87 À cet égard, la nature des activités d’une entreprise publique dispensatrice d’une aide constitue un indice pertinent pour apprécier l’imputabilité de cette aide à l’État (voir point 48 ci-dessus). Plus particulièrement, la poursuite d’objectifs d’intérêt général par une telle entreprise a déjà été considérée par le juge de l’Union comme un indice d’imputabilité, à l’État qui la contrôle, des mesures qu’elle adopte (voir, en ce sens, arrêts du 27 février 2013, Nitrogénművek Vegyipari/Commission, T 387/11, non publié, EU:T:2013:98, point 63, et du 12 mars 2020, Elche Club de Fútbol/Commission, T 901/16, EU:T:2020:97, points 58 et 59), de même que l’exercice, par une entreprise publique, d’activités relevant de la compétence de cet État (voir, en ce sens, arrêt du 28 janvier 2016, Slovénie/Commission, T 507/12, non publié, EU:T:2016:35, point 92).
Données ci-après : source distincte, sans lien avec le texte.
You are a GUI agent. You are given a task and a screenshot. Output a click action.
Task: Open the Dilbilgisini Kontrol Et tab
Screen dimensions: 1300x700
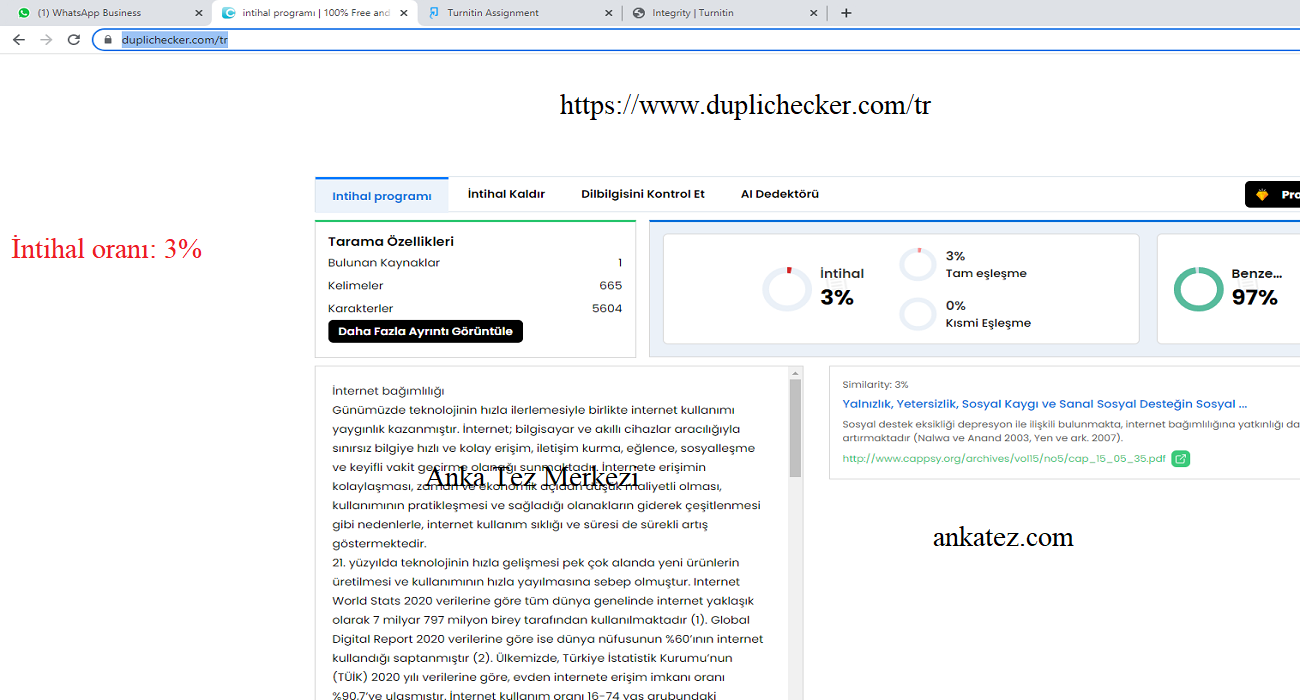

88 En l’espèce, en premier lieu, au paragraphe 90 de la décision attaquée, la Commission a considéré que la nature des activités de PostNord ne constituait pas un indice d’imputabilité, dans la mesure où de telles activités étaient purement commerciales, à l’exception du service postal universel au Danemark, pour lequel Post Danmark recevait une compensation publique.
89 Or, il ressort de l’article 3 des statuts de PostNord que l’objet social de cette société est, à titre principal, d’assurer, directement ou par l’intermédiaire de filiales, des services postaux à l’échelle nationale au Danemark et en Suède et d’exercer des activités compatibles avec ces services. Il est par ailleurs constant que les seuls opérateurs chargés du service postal universel pour les territoires du Danemark et de la Suède sont respectivement Post Danmark et Posten, filiales de PostNord, qui sont également les opérateurs historiques de ces États.
90 À cet égard, le service postal universel constitue un service d’intérêt économique général que les États membres ont l’obligation d’assurer, conformément à l’article 3 de la directive 97/67/CE du Parlement européen et du Conseil, du 15 décembre 1997, concernant des règles communes pour le développement du marché intérieur des services postaux de la Communauté et l’amélioration de la qualité du service (JO 1998, L 15, p. 14).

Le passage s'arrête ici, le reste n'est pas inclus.